[The Last Of The Barons Complete by Edward Bulwer-Lytton]@TWC D-Link bookThe Last Of The Barons Complete CHAPTER IV 12/13
His hands were small and delicate, with large blue veins, that spoke of relaxed fibres; but their natural whiteness was smudged with smoke-stains, and his beard--a masculine ornament utterly out of fashion among the younger race in King Edward's reign, but when worn by the elder gentry carefully trimmed and perfumed--was dishevelled into all the spiral and tangled curls displayed in the sculptured head of some old Grecian sage or poet. On the other side of the bed knelt a young girl of about sixteen, with a face exquisitely lovely in its delicacy and expression.
She seemed about the middle stature, and her arms and neck, as displayed by the close-fitting vest, had already the smooth and rounded contour of dawning womanhood, while the face had still the softness, innocence, and inexpressible bloom of a child.
There was a strong likeness between her and her father (for such the relationship, despite the difference of sex and years),--the same beautiful form of lip and brow, the same rare colour of the eyes, dark-blue, with black fringing lashes; and perhaps the common expression, at that moment, of gentle pity and benevolent anxiety contributed to render the resemblance stronger. "Father, he sinks again!" said the girl. "Sibyll," answered the man, putting his finger upon a line in a manuscript book that he held, "the authority saith, that a patient so contused should lose blood, and then the arm must be tightly bandaged.
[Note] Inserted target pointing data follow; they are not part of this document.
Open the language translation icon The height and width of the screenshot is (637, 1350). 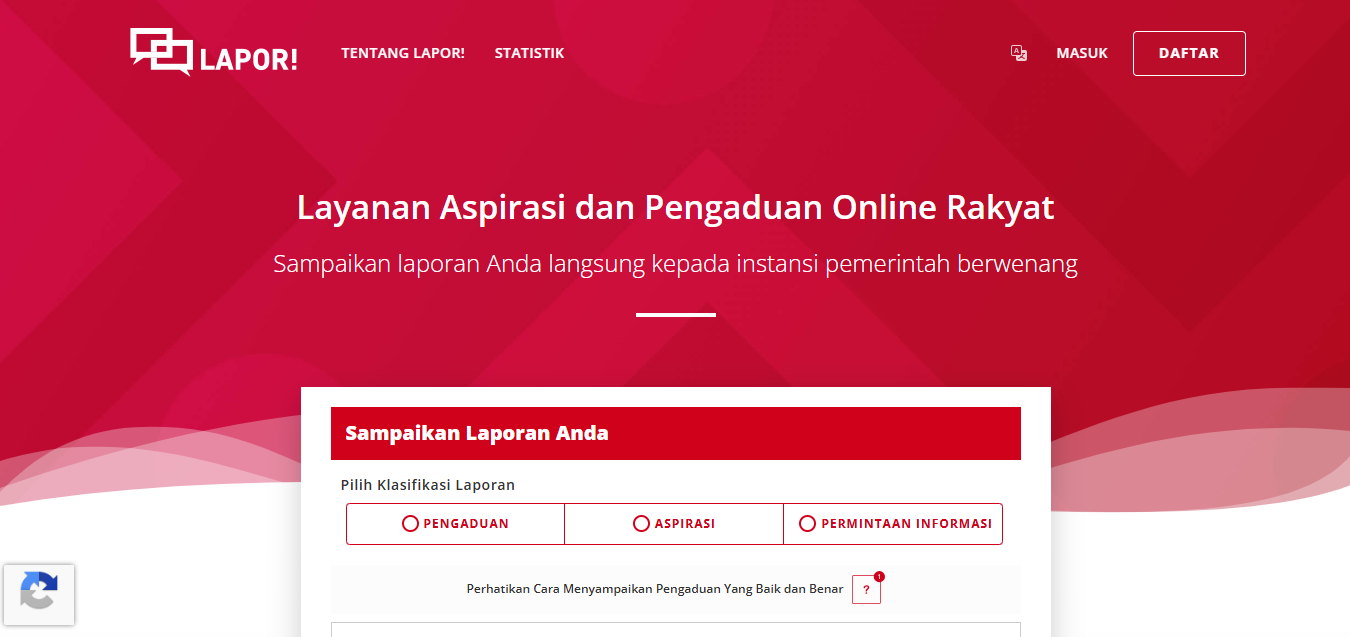click(1019, 53)
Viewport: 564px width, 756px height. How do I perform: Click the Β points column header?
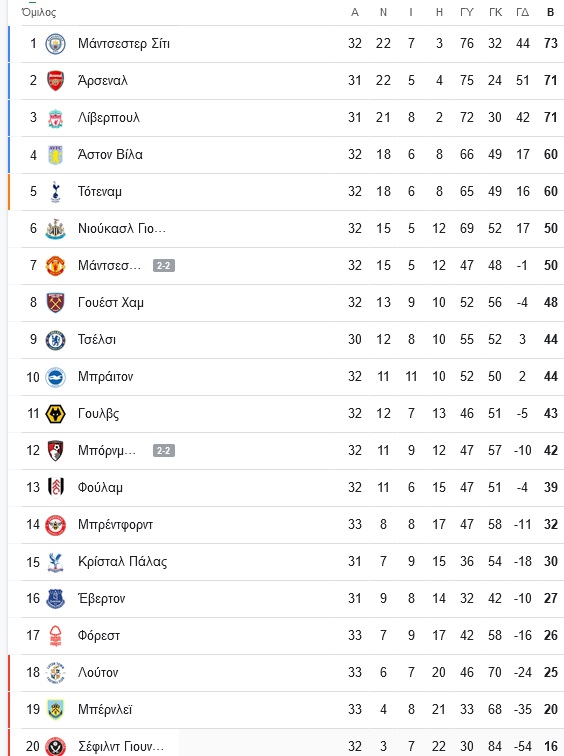pyautogui.click(x=551, y=12)
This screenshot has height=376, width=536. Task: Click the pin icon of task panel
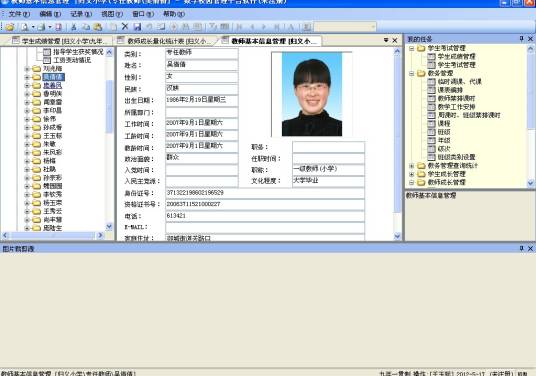pyautogui.click(x=522, y=39)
Verily we lack the wherewithal." "Not so, Father!" said the girl, and blushing, she turned aside, and took off the partelet of lawn, upon which holiday finery her young eyes perhaps that morning had turned with pleasure, and white as snow was the neck which was thus displayed; "this will suffice to bind his arm." "But the book," said the father, in great perplexity--"the book telleth us not how the lancet should be applied.
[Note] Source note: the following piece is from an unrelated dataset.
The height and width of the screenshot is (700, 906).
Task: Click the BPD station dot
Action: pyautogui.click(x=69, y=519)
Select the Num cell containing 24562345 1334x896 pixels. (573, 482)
It is easy to say, 'Do this and do that;' but to do it once, it should have been done before.
This is not among my experiments." Luckily, perhaps, for Marmaduke, at this moment there entered an old woman, the solitary servant of the house, whose life, in those warlike times, had made her pretty well acquainted with the simpler modes of dealing with a wounded arm and a broken head.